Nothing should be omitted: restate the full listing word for word.

>>>

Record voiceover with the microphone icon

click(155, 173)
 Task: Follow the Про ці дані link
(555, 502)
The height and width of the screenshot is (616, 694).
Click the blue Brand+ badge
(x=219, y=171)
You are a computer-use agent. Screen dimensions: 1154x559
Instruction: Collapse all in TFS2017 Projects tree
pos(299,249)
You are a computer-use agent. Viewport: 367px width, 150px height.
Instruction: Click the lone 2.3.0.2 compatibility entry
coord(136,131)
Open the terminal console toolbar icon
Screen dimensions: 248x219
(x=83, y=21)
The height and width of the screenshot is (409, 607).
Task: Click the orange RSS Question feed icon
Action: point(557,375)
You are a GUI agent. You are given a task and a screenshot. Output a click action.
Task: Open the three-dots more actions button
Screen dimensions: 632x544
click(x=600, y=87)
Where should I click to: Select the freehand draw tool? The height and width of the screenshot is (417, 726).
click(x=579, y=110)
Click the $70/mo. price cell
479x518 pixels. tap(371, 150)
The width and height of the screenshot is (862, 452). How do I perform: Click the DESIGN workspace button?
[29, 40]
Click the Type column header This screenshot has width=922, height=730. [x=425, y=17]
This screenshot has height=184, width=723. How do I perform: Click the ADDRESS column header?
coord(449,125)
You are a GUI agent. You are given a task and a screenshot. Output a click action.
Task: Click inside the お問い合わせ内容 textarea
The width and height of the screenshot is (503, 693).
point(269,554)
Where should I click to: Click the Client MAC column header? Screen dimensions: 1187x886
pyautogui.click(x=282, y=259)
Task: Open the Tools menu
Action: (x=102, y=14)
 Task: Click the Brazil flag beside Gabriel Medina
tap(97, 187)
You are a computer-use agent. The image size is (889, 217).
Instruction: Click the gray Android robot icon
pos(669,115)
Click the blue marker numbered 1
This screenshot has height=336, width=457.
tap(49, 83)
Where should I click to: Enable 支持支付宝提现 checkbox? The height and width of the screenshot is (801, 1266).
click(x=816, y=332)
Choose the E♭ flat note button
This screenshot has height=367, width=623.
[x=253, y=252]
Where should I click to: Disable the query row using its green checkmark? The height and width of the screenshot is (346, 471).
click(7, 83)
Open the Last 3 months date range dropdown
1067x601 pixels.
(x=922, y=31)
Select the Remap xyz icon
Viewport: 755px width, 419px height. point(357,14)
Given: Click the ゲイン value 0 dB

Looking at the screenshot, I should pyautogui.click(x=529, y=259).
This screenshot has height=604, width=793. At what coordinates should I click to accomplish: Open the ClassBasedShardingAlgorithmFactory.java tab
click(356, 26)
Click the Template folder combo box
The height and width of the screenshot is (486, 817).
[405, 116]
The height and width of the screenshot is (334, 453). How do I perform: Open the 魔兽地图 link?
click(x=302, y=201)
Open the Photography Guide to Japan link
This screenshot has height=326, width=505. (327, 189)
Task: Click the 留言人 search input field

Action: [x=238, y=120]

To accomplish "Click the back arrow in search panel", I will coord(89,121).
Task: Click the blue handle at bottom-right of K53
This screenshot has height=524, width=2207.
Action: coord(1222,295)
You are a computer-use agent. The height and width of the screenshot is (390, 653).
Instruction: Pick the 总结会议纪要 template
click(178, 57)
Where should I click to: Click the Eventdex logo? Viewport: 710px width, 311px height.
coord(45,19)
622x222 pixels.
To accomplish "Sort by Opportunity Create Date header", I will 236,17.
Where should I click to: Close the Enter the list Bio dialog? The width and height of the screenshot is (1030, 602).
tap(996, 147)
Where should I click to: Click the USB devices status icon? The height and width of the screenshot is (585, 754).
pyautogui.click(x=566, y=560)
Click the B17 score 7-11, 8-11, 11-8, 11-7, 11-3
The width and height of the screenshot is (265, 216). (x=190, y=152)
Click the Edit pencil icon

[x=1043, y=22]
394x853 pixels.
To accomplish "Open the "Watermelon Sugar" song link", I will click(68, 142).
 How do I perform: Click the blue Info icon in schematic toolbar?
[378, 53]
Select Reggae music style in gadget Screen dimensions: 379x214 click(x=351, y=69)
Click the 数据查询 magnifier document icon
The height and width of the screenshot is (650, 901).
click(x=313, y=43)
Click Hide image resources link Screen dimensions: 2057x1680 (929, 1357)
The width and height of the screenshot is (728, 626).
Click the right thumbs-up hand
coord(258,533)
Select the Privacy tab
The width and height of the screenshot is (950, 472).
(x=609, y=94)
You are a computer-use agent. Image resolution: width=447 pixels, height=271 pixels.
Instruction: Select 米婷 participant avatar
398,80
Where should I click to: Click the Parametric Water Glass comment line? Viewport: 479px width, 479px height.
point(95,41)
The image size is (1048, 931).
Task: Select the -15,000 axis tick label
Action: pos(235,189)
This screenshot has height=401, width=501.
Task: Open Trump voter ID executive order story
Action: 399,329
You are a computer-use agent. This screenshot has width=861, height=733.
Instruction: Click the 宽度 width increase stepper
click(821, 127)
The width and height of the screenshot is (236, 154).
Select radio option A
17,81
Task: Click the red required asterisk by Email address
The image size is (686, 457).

<<<

* ANSWER BELOW *
Record voiceover with the microphone icon

click(155, 173)
 Task: Follow the Про ці дані link
(555, 502)
The height and width of the screenshot is (616, 694).
Click the blue Brand+ badge
(x=219, y=171)
You are a computer-use agent. Screen dimensions: 1154x559
Instruction: Collapse all in TFS2017 Projects tree
pos(299,249)
You are a computer-use agent. Viewport: 367px width, 150px height.
Instruction: Click the lone 2.3.0.2 compatibility entry
coord(136,131)
Open the terminal console toolbar icon
Screen dimensions: 248x219
(x=83, y=21)
The height and width of the screenshot is (409, 607).
Task: Click the orange RSS Question feed icon
Action: point(557,375)
You are a GUI agent. You are given a task and a screenshot. Output a click action.
Task: Open the three-dots more actions button
Screen dimensions: 632x544
click(x=600, y=87)
Where should I click to: Select the freehand draw tool? The height and width of the screenshot is (417, 726).
click(x=579, y=110)
Click the $70/mo. price cell
479x518 pixels. tap(371, 150)
The width and height of the screenshot is (862, 452). How do I perform: Click the DESIGN workspace button?
[29, 40]
Click the Type column header This screenshot has width=922, height=730. [x=425, y=17]
This screenshot has height=184, width=723. How do I perform: Click the ADDRESS column header?
coord(449,125)
You are a GUI agent. You are given a task and a screenshot. Output a click action.
Task: Click inside the お問い合わせ内容 textarea
The width and height of the screenshot is (503, 693).
point(269,554)
Where should I click to: Click the Client MAC column header? Screen dimensions: 1187x886
pyautogui.click(x=282, y=259)
Task: Open the Tools menu
Action: (x=102, y=14)
 Task: Click the Brazil flag beside Gabriel Medina
tap(97, 187)
You are a computer-use agent. The image size is (889, 217).
Instruction: Click the gray Android robot icon
pos(669,115)
Click the blue marker numbered 1
This screenshot has height=336, width=457.
tap(49, 83)
Where should I click to: Enable 支持支付宝提现 checkbox? The height and width of the screenshot is (801, 1266).
click(x=816, y=332)
Choose the E♭ flat note button
This screenshot has height=367, width=623.
[x=253, y=252]
Where should I click to: Disable the query row using its green checkmark? The height and width of the screenshot is (346, 471).
click(7, 83)
Open the Last 3 months date range dropdown
1067x601 pixels.
(x=922, y=31)
Select the Remap xyz icon
Viewport: 755px width, 419px height. point(357,14)
Given: Click the ゲイン value 0 dB

Looking at the screenshot, I should pyautogui.click(x=529, y=259).
This screenshot has height=604, width=793. At what coordinates should I click to accomplish: Open the ClassBasedShardingAlgorithmFactory.java tab
click(356, 26)
Click the Template folder combo box
The height and width of the screenshot is (486, 817).
[405, 116]
The height and width of the screenshot is (334, 453). How do I perform: Open the 魔兽地图 link?
click(x=302, y=201)
Open the Photography Guide to Japan link
This screenshot has height=326, width=505. (327, 189)
Task: Click the 留言人 search input field

Action: [x=238, y=120]

To accomplish "Click the back arrow in search panel", I will coord(89,121).
Task: Click the blue handle at bottom-right of K53
This screenshot has height=524, width=2207.
Action: coord(1222,295)
You are a computer-use agent. The height and width of the screenshot is (390, 653).
Instruction: Pick the 总结会议纪要 template
click(178, 57)
Where should I click to: Click the Eventdex logo? Viewport: 710px width, 311px height.
coord(45,19)
622x222 pixels.
To accomplish "Sort by Opportunity Create Date header", I will 236,17.
Where should I click to: Close the Enter the list Bio dialog? The width and height of the screenshot is (1030, 602).
tap(996, 147)
Where should I click to: Click the USB devices status icon? The height and width of the screenshot is (585, 754).
pyautogui.click(x=566, y=560)
Click the B17 score 7-11, 8-11, 11-8, 11-7, 11-3
The width and height of the screenshot is (265, 216). (x=190, y=152)
Click the Edit pencil icon

[x=1043, y=22]
394x853 pixels.
To accomplish "Open the "Watermelon Sugar" song link", I will click(68, 142).
 How do I perform: Click the blue Info icon in schematic toolbar?
[378, 53]
Select Reggae music style in gadget Screen dimensions: 379x214 click(x=351, y=69)
Click the 数据查询 magnifier document icon
The height and width of the screenshot is (650, 901).
click(x=313, y=43)
Click Hide image resources link Screen dimensions: 2057x1680 (929, 1357)
The width and height of the screenshot is (728, 626).
Click the right thumbs-up hand
coord(258,533)
Select the Privacy tab
The width and height of the screenshot is (950, 472).
(x=609, y=94)
You are a computer-use agent. Image resolution: width=447 pixels, height=271 pixels.
Instruction: Select 米婷 participant avatar
398,80
Where should I click to: Click the Parametric Water Glass comment line? Viewport: 479px width, 479px height.
point(95,41)
The image size is (1048, 931).
Task: Select the -15,000 axis tick label
Action: pos(235,189)
This screenshot has height=401, width=501.
Task: Open Trump voter ID executive order story
Action: 399,329
You are a computer-use agent. This screenshot has width=861, height=733.
Instruction: Click the 宽度 width increase stepper
click(821, 127)
The width and height of the screenshot is (236, 154).
Select radio option A
17,81
Task: Click the red required asterisk by Email address
The image size is (686, 457).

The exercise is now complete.